Он пошел к двери, но потом, в нерешительности остановившись, снова стал вопросительно смотреть на Парамона. Последний, продолжая ходить по комнате и одновременно вздергивая высоко плечи и ужасно улыбаясь, проговорил, указывая на оружие:
— Ножички, ножички!..
— Собери, Варсоний, — повелительно сказал начальник Зеленого Рая.
Кинжалы и ножи, соскакивая со стены и ударяясь один о другой, падали в руки Варсония. Парамон все продолжал ходить, испытывая зловещую радость в душе своей: кровь прольется, и в ее зареве, по его мнению, вырастет до небес грозный бог Лай-Лай-Обдулай, и он пророк его, потому что этими ножами дух свободы будет убит.

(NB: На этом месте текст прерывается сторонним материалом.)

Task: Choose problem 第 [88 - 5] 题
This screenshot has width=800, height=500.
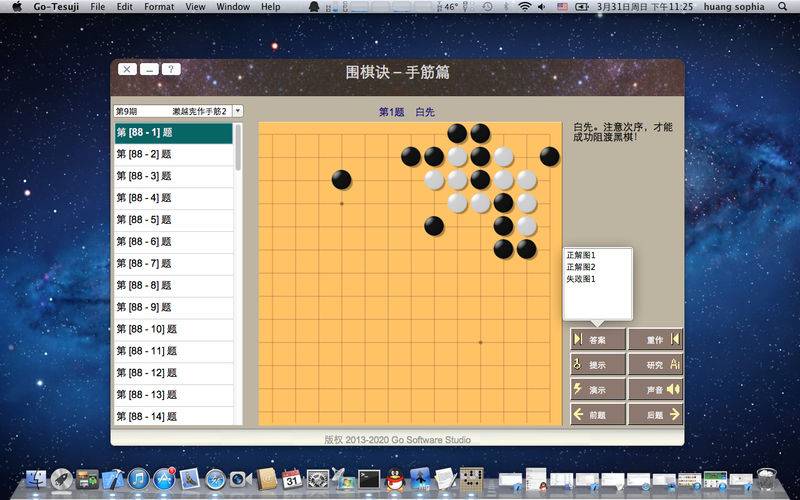Action: (x=173, y=220)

Петр стоял бледный, как мертвый, прислушиваясь к звону ножей. Парамон, проходя мимо него, с кривой улыбкой проговорил:
— Пугливая ты птица.
Вдруг старец Демьян, глядя на срываемые со стены ножи, засмеялся каким-то сумасшедшим смехом и, глядя на свой нож, стал раскачивать его перед собой, подбросил вверх и, поймав одной рукой, громко захохотал:
— Ножичек так и падает-то в руку, а крестик-то прочь побежал… Младенчик от креста больше кричит в моем сердце… Кровью, кровью попотчую и замолчит… Парамоша, милый сынок, знай вот это: кровь тянет за собой другую… Заливай ее кровью же… Гой-гой, серый волк, я тебя не кормлю больше младенцем… Что сверкаешь глазами-то!
Он стоял на дрожащих ногах, перегнувшись телом и глядя в темное пространство. Лицо его смеялось, и в руке блистал нож.